In the UK, there is an independent Police Complaints Commission. They investigate complaints from the public about misbehaviour on the part of the police. The Commission is swift to report when they find wrongdoing. Police officers can be severely reprimanded, or worse. Yet, despite knowing this, UK police officers still sometimes make the kind of mistake they made in relation to Aspinall.
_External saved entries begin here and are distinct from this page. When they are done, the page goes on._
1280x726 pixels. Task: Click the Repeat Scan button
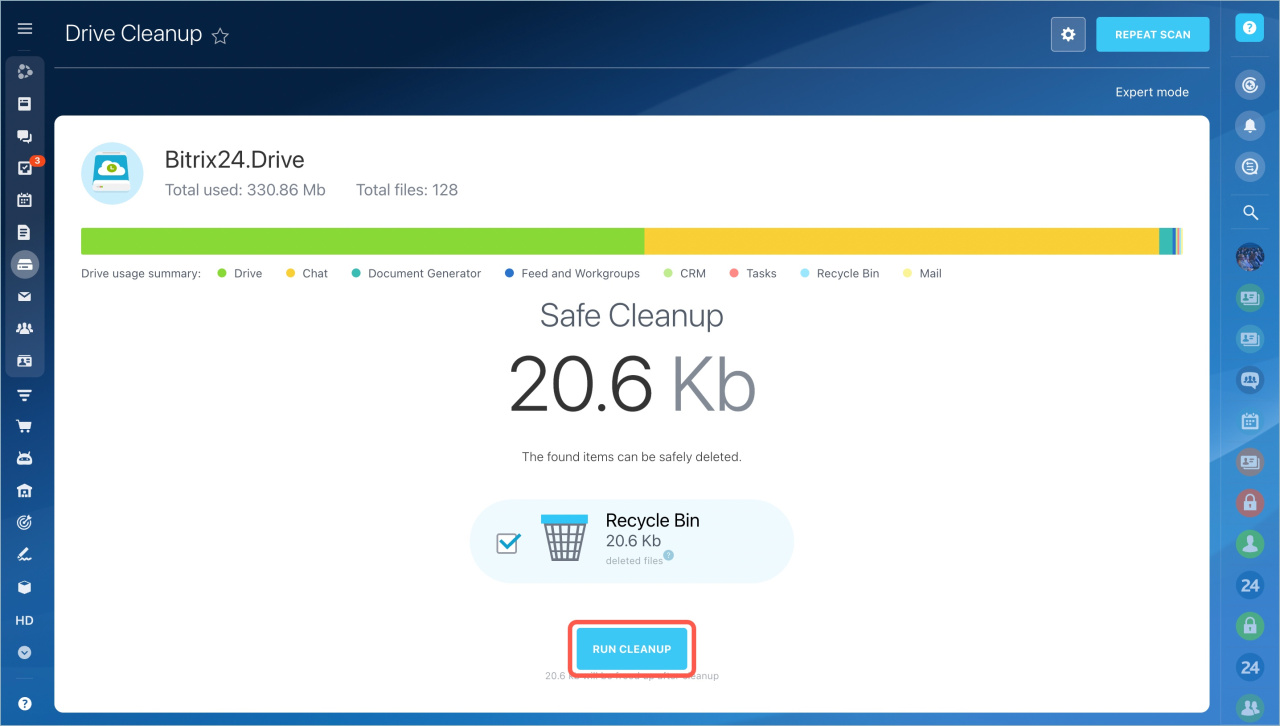point(1152,35)
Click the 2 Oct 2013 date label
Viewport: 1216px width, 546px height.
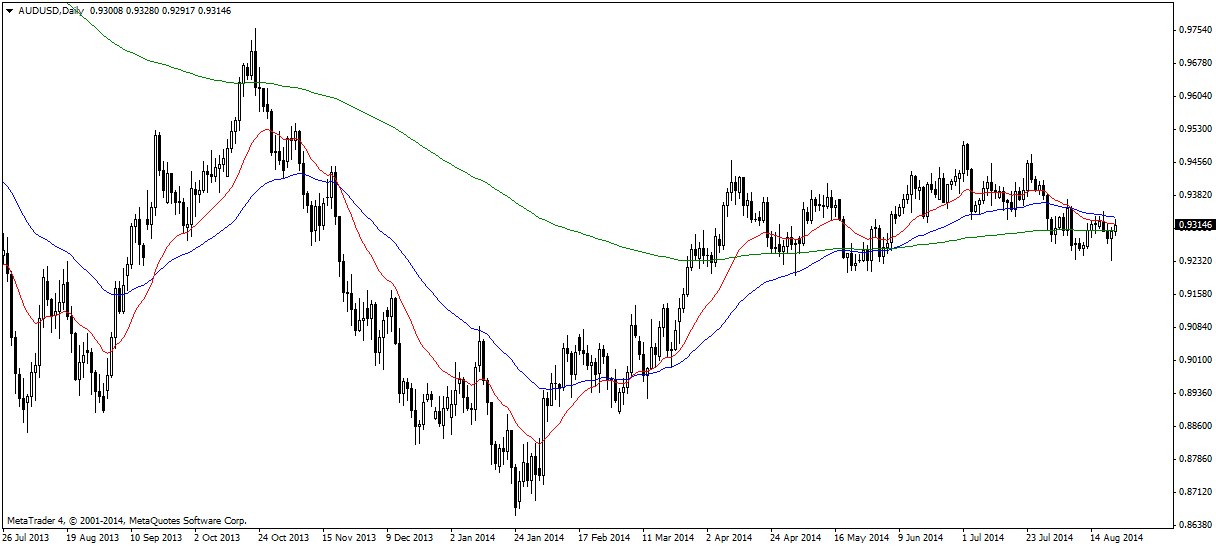[x=216, y=537]
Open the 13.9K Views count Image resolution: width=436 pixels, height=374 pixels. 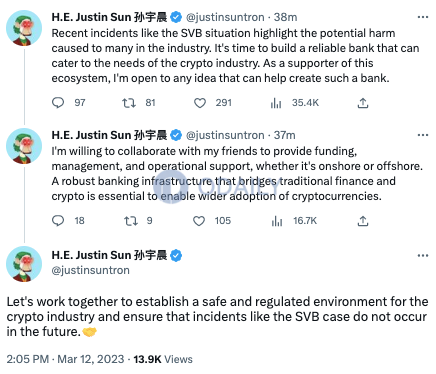pos(163,359)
What chance do members of the Anguillian public have of getting justice when we are mistreated by the police? We have no independent oversight of our police whatsoever. You can try complaining to the Commissioner of Police, or even to the Governor. See what response you get! You will be received politely enough. You will get every assurance that the complaint will be investigated. But, nothing ever comes of it. Not a single police officer to my knowledge has ever been reprimanded, far less prosecuted and punished, for committing any kind of offence in Anguilla. No apology has ever been made to a victim of police misconduct. Charges are dealt with “administratively”. The offending officer is asked to retire or resign quietly in return for the matter being hushed up. The offences that police officers have allegedly committed in Anguilla during my time have ranged from being the cause of persons dying in the police cells to shoplifting and other assorted crimes. Just five years ago, it was common gossip that only certain police officers were permitted to sell cocaine at Johnnos. I have stopped investigating cocaine distribution in Anguilla since I learned how widespread it is, and how dangerous it can be to become too interested in the personalities involved.


Let us hope that Aspinall is properly compensated for the brutal treatment he received.


We cannot be sure that our Anguillian Magistrates will see through fabricated police concoctions of evidence when they occur.


The new Constitution must give Anguillians some sure recourse from this kind of abuse taking place in the future.


By the way, does anyone know when we are going to be shown the “new” draft constitution the Ministers have been deciding on behind our backs? The one that the British are going to be told we have all agreed to?